Why the log? Is it there to make the growth of the function slower?

As this is a common experimental observable, it doesn't seem reasonable to take the range from $[0,\infty)$ to $(-\infty,\infty)$ (For a particle emitted along the beam axis after collision $\theta = 0$ wouldn't be better to have a number that says how close it is to zero rather than one that says how large a number it is. I hope that makes the question clear.)

This post imported from StackExchange Physics at 2014-07-18 05:00 (UCT), posted by SE-user yayu
asked Jul 14, 2011 in Theoretical Physics by yayu (100 points) [ no revision ]

2 Answers

+ 21 like - 0 dislike

The advantage of this particular definition is that differences in pseudorapidity are invariant under boosts along the $z$ axis. Specifically, consider a Lorentz transformation corresponding to a boost by velocity $\beta\hat{z}$. Since the tangent is basically a transverse distance over a longitudinal distance, it transforms under a Lorentz boost along the longitudinal axis with a factor $\gamma$:

$$\tan\phi \sim\frac{\Delta x_T}{\Delta x_L} \qquad\to\qquad \tan\phi' = \frac{\Delta x_T}{\Delta x_L/\gamma} = \gamma\tan\phi$$

and if you put that in the pseudorapidity formula, you find

$$\eta = -\log\biggl(\tan\frac{\theta}{2}\biggr) \qquad\to\qquad \eta' = -\log\biggl(\tan\frac{\theta}{2}\biggr) - \log\gamma$$

The first term is a function of the particle's trajectory, but the second term is a function of the boost parameter only - it doesn't depend on the particle at all. So if you have two particles coming out of a collision with pseudorapidities $\eta_1$ and $\eta_2$, the $\log\gamma$ term is the same for both, and thus when you take the difference it cancels out:

$$\eta_1 - \eta_2 = \eta_1' - \eta_2'$$

The reason why it's so important to keep the pseudorapidity difference invariant is that in particle physics, people like to make plots called "lego plots" which show the directional distribution of the particles detected after a collision. When you do this, you could plot the particle detections vs. the polar and azimuthal angles $\theta$ and $\phi$. But if you use pseudorapidity instead of the angle $\theta$, the fact that $\Delta\eta$ is invariant means that you can perform a Lorentz boost on your data by just translating the whole graph along the $\eta$ axis.

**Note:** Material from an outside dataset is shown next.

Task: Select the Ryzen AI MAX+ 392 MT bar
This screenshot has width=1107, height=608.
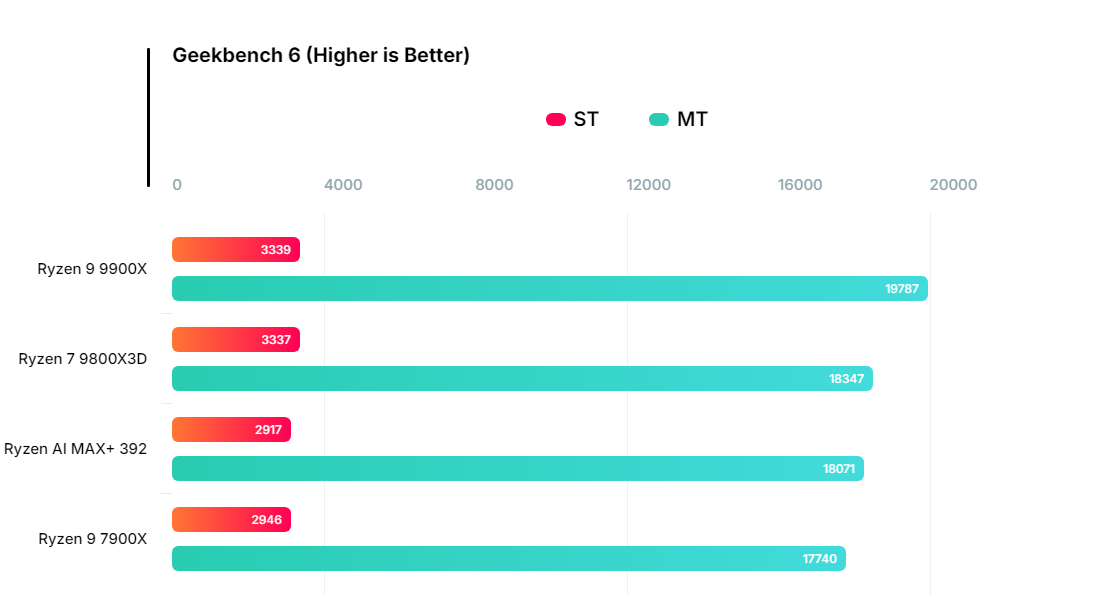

This is useful because in hadron collisions, it's often the case that one of the individual quarks or gluons involved in the collision may have a lot more momentum than the other, so all the particles produced come out near one end of the detector. But by translating the graph appropriately, you can effectively shift to the center-of-mass frame of the colliding quarks or gluons, where the particles come out symmetrically distributed, and it's a lot easier to analyze.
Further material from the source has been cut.